Distributed AI Model Training
Run multi-node GPU training jobs across rented cloud instances, DGX workstations, and home servers — all from a single control plane
Training a serious model requires more GPU memory and compute than any single machine provides. The usual answer is to rent multiple GPU nodes and connect them for distributed training. The hard part isn't the training code — it's the infrastructure: provisioning nodes consistently, wiring them together, staging datasets, saving checkpoints to shared storage, and tearing everything down cleanly when the run finishes.
PodWarden turns a mixed fleet of local workstations, on-site GPU servers, and rented cloud nodes into a single managed training cluster — and its Hub catalog covers every supporting service the stack needs, so you can build the full thing without reaching outside the platform.
What You Need
A distributed training stack has six components. For each one: use what you already have, or deploy it from the PodWarden Hub catalog in minutes.

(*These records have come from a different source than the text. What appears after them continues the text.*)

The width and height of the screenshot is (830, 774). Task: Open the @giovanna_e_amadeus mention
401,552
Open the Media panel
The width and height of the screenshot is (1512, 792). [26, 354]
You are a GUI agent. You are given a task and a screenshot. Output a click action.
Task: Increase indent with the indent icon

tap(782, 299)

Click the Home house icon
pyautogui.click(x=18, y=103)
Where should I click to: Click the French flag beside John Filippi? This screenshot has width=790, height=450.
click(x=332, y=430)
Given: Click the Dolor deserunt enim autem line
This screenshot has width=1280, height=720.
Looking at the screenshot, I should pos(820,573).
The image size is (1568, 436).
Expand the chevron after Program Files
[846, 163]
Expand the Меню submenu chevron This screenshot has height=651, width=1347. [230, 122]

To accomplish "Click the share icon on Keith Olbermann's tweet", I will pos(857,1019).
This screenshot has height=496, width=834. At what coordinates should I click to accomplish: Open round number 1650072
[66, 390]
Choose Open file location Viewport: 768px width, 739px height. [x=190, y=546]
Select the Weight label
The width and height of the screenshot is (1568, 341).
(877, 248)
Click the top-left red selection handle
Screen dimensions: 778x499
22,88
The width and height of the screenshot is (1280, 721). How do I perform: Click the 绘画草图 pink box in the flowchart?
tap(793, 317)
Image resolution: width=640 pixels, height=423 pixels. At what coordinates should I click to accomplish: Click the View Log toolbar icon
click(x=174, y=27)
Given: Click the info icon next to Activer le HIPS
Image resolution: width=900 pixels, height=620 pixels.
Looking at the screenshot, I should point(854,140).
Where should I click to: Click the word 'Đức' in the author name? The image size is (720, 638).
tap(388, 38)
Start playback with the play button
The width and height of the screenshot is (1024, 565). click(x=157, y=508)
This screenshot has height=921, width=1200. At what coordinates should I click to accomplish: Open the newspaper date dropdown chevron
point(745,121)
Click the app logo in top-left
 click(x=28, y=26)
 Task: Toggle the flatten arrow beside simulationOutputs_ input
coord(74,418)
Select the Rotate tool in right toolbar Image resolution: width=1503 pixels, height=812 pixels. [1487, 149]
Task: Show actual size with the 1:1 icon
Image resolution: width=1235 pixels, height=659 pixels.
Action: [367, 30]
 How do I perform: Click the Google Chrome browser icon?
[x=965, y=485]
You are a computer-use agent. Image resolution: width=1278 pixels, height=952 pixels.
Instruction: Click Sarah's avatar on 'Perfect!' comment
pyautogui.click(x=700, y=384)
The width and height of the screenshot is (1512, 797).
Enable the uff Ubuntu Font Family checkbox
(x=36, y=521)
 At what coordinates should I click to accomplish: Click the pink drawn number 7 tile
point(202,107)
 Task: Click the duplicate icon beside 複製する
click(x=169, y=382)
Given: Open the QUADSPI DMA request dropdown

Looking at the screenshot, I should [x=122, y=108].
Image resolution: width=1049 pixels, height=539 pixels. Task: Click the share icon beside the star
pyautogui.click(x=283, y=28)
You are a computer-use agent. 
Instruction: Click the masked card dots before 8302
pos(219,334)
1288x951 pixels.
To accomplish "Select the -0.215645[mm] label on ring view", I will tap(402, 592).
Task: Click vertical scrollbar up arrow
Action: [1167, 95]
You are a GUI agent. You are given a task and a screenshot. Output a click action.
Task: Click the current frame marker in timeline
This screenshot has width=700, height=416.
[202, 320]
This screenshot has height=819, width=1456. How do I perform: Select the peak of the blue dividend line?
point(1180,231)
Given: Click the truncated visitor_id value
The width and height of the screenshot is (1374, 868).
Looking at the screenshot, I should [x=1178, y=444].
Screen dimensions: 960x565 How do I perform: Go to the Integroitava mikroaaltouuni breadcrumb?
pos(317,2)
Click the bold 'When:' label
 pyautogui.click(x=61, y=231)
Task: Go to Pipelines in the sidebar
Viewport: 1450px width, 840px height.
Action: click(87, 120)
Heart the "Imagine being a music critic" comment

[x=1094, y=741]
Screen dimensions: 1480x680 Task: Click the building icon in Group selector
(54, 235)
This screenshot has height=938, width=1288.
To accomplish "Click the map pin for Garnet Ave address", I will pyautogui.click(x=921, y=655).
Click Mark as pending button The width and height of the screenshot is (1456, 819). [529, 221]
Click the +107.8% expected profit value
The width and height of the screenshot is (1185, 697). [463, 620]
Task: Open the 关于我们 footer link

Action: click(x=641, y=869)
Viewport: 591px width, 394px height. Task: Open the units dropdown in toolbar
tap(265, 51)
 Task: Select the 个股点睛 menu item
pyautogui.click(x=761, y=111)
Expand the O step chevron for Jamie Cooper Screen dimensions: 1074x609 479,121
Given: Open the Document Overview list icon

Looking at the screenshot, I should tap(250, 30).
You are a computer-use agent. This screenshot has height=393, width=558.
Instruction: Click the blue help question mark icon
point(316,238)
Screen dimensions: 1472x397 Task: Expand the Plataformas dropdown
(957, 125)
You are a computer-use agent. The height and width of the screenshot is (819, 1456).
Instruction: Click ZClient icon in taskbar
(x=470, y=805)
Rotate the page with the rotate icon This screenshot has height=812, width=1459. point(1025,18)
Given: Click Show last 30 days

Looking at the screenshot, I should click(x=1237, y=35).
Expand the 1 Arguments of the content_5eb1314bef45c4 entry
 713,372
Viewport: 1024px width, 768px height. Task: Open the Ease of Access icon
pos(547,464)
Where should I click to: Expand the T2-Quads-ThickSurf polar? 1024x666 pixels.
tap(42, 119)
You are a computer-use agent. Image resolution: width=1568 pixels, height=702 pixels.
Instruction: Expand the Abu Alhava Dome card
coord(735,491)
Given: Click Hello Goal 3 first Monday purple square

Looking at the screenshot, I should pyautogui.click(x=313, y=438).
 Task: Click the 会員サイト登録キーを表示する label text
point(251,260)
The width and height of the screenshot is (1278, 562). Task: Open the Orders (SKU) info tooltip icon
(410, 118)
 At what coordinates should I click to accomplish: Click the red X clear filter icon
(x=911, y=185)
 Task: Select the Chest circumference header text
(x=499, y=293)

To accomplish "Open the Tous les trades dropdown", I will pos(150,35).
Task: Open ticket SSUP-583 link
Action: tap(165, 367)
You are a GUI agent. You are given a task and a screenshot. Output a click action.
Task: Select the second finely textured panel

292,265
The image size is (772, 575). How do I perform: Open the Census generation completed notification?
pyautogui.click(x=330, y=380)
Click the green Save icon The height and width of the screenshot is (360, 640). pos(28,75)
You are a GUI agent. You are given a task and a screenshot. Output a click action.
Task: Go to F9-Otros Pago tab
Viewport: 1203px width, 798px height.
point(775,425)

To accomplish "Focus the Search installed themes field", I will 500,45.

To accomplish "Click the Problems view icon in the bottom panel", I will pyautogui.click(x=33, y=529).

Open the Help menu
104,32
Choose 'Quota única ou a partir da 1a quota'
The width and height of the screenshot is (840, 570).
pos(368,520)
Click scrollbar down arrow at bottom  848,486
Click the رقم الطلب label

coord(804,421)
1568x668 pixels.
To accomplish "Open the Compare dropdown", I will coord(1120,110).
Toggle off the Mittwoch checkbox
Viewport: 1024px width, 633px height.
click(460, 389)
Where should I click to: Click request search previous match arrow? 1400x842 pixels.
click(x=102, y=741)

| Component | Bring your own | Or deploy from Hub |
|---|---|---|
| Object storage | AWS S3, GCS, Wasabi, any S3-compatible endpoint | MinIO or RustFS — deploy to any node in your cluster |
| Shared filesystem | Existing NFS server, SMB share | NFS-Ganesha — lightweight NFS server deployable as a workload |
| Secrets management | HashiCorp Vault, AWS Secrets Manager, Infisical | Vault — from the Hub catalog, stores tokens and credentials encrypted |
| Experiment tracking | Weights & Biases (cloud), existing MLflow | MLflow — self-hosted experiment tracking, runs on any cluster node |
| Container registry | Docker Hub, GHCR, GitLab registry | Harbor or Gitea (with built-in registry) |
| Monitoring | Existing Prometheus + Grafana | Prometheus + Grafana + DCGM Exporter — GPU metrics stack from the catalog |
None of these are mandatory to start. But a production training setup uses all of them.
Stack Architecture
Building the Foundation
Deploy supporting services before the training workloads. They're stacks like any other — create, assign to a cluster, deploy.
1. Storage
If you have an S3 endpoint or NFS share, register it as a storage connection in PodWarden (Settings → Storage). PodWarden validates connectivity from all cluster nodes before you deploy anything that depends on it.
If you don't:
- MinIO or RustFS — Import from Hub. Deploy to a node with fast local disk. Both expose a standard S3 API, so every other component treats them identically to AWS S3. Your datasets go in one bucket, checkpoints in another.
- NFS-Ganesha — For workloads that need a POSIX filesystem rather than S3. Import from Hub, deploy to your storage node, mount from any training job via NFS volume.
2. Secrets
Training jobs need secrets: HuggingFace tokens, W&B API keys, private registry credentials. Store them once, inject anywhere.
If you have Vault or a cloud secrets manager, PodWarden can reference those via environment variables.
If you don't: import Vault from Hub, deploy to your control plane node, and store everything there. PodWarden's secret_refs field injects secrets from Vault into containers at deploy time — they never appear in template configuration or deployment logs.
3. Monitoring
Import Prometheus, Grafana, and DCGM Exporter from the Hub catalog as three separate stacks.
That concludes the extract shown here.